Content starts

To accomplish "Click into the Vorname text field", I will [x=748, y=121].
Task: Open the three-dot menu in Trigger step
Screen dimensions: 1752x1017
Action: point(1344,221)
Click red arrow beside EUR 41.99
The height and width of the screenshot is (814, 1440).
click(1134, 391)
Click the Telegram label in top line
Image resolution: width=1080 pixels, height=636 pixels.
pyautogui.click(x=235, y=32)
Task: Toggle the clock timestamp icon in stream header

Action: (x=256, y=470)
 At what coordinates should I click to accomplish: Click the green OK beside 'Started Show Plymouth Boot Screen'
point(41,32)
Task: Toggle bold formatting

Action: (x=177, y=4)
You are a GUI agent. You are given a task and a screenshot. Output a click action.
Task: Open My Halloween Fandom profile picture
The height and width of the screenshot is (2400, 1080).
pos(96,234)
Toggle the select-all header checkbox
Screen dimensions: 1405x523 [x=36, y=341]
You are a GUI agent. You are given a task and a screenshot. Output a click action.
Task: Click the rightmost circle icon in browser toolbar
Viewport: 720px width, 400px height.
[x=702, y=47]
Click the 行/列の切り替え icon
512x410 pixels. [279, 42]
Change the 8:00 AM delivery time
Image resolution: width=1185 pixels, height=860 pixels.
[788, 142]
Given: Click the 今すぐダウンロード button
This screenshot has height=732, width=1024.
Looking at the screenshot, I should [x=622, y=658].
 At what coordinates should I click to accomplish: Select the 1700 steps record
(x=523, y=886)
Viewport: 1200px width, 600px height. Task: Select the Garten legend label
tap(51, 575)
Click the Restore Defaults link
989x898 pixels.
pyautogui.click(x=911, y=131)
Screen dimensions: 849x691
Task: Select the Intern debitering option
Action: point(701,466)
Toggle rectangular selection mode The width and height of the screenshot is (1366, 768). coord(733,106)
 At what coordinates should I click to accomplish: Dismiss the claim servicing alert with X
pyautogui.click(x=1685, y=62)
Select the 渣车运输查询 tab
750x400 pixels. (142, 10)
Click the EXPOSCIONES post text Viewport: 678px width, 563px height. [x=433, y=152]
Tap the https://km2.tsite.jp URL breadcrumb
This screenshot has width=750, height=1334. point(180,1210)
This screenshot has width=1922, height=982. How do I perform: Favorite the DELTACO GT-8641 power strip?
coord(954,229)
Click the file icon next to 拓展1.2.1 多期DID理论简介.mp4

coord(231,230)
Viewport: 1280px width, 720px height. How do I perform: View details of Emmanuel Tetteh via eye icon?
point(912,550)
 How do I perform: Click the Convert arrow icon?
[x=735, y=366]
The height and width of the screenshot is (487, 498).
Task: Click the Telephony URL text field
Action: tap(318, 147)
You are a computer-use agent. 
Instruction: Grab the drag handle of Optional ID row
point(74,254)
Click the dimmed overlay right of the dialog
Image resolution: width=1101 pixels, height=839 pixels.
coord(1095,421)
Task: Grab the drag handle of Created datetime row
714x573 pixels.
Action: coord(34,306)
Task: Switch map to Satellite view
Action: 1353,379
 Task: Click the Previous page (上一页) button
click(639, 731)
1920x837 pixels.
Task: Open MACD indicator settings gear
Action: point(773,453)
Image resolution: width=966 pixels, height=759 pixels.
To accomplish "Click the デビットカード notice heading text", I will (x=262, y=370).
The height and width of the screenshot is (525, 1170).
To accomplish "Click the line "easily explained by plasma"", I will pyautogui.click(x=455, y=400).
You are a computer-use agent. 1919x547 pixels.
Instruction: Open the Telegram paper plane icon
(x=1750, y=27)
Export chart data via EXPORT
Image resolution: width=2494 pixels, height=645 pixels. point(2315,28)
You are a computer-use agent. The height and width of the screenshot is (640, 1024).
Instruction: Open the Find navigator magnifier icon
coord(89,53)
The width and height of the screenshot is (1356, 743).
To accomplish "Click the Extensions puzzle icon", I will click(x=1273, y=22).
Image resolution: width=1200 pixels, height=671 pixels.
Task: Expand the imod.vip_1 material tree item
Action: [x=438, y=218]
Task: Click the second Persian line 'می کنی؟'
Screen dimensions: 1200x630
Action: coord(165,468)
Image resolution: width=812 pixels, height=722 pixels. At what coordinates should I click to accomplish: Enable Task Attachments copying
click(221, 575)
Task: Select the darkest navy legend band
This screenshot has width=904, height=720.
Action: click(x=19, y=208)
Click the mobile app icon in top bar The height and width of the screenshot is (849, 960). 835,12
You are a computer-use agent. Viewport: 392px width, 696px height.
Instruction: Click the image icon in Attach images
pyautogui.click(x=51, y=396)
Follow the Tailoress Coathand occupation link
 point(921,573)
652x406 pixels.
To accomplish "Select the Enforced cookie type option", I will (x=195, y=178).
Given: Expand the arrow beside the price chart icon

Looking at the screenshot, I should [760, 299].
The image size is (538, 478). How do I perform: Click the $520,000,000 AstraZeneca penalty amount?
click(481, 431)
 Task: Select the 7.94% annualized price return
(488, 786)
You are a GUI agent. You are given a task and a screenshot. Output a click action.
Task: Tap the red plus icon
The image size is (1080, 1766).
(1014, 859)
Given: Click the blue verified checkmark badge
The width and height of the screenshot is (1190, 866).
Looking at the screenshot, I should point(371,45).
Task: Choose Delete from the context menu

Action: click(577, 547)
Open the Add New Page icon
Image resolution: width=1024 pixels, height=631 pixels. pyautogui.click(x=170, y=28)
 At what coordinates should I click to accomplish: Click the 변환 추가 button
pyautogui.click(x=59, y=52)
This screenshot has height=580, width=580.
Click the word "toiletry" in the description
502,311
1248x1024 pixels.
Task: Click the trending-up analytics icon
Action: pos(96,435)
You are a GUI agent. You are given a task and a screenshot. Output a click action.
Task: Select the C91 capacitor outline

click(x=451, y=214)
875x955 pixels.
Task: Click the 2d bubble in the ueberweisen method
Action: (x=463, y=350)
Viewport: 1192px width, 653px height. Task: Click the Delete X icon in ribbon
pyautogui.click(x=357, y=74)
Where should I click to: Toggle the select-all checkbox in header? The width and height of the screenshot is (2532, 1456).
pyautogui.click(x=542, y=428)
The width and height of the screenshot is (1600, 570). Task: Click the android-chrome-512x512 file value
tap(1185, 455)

Content ends

> Exercise directions: Return exactly the lines above from the line that has "Image resolution: width=812" through the line that has "This screenshot has height=580, width=580.", inclusive, and nothing else.

> Answer to the problem:
Image resolution: width=812 pixels, height=722 pixels. At what coordinates should I click to accomplish: Enable Task Attachments copying
click(221, 575)
Task: Select the darkest navy legend band
This screenshot has width=904, height=720.
Action: click(x=19, y=208)
Click the mobile app icon in top bar The height and width of the screenshot is (849, 960). 835,12
You are a computer-use agent. Viewport: 392px width, 696px height.
Instruction: Click the image icon in Attach images
pyautogui.click(x=51, y=396)
Follow the Tailoress Coathand occupation link
 point(921,573)
652x406 pixels.
To accomplish "Select the Enforced cookie type option", I will (x=195, y=178).
Given: Expand the arrow beside the price chart icon

Looking at the screenshot, I should [760, 299].
The image size is (538, 478). How do I perform: Click the $520,000,000 AstraZeneca penalty amount?
click(481, 431)
 Task: Select the 7.94% annualized price return
(488, 786)
You are a GUI agent. You are given a task and a screenshot. Output a click action.
Task: Tap the red plus icon
The image size is (1080, 1766).
(1014, 859)
Given: Click the blue verified checkmark badge
The width and height of the screenshot is (1190, 866).
Looking at the screenshot, I should point(371,45).
Task: Choose Delete from the context menu

Action: click(577, 547)
Open the Add New Page icon
Image resolution: width=1024 pixels, height=631 pixels. pyautogui.click(x=170, y=28)
 At what coordinates should I click to accomplish: Click the 변환 추가 button
pyautogui.click(x=59, y=52)
This screenshot has height=580, width=580.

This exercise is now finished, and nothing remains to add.